The Japanese yen (the other key flight-from-risk currency of choice) rallied against its liquid counterparts i.e US Dollar upon the problem of the big three US auto makers. (See the USDJPY of chart below ).


As for the EURJPY, The EUR was strengthening in similar fashion as against the US dollar, with 200 period EMA (the red line of EURJPY chart) providing support and approaching the Monthly pivot point by Thursday during the US session. It managed to recover the downtrend experienced the week before. But on Friday during early Asian session, the EURJPY dived to the week low and reversed back immediately, recovering during the European and American session. Looking back to the trigger of the heavy fall, it is clear that the failed US auto industry bailout was the culprit. However, the quick reversal (in all the yen pairs) suggests that this was a false alarm.

On the chart, the Friday dive broke the uptrend line but managed to be contained by the weekly pivot point and the daily S3 (Support pivot point). The psychological level of 118.00 also played the role as a support level.
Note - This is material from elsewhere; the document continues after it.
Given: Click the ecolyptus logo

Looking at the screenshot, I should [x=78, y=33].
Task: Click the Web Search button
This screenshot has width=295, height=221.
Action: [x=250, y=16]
While strength in Euro in crosses is still expected to continue in the short term, the tricky part of the overall outlook is on the relative strength in dollar, euro and yen. The euro strengtened against the dollar and yen but the yen strengtened against the dollar. Will the dollar be the weakest or strongest link among the three currencies or the dollar dive or rebound be a Euro led or yen led.
-A sharp fall in dollar accompanied by strong rally in EUR/USD and EUR/JPY will suggest that the Euro is gathering strong momentum and in such case, strong rally should be seen in EUR/JPY.
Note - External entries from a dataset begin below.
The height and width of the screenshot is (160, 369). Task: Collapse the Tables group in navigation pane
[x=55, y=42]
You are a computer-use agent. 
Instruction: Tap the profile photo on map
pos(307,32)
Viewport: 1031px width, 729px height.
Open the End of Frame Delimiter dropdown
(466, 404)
-Sharp fall in dollar accompanied by sharp decline in USD/JPY and EUR/JPY will probably drag the EUR/USD down, which is consistent with the consolidation case in EUR/USD. While Euro crosses might remain firm, this will be taken as a signal that another round of massive yen buying is underway.
-Strong rebound in dollar, accompanied by steadiness in USD/JPY and sell off in EUR/JPY will suggest that markets are back to the prior state where safe haven flows are going into dollar and yen again and should see other major currencies, including Euro, dragged down by such flows.
-Strong rebound in dollar accompanied by sell of in EUR/USD and rebound in USD/JPY will indicate that dollar is gaining back momentum and should see the greenback retest prior highs against other major currencies.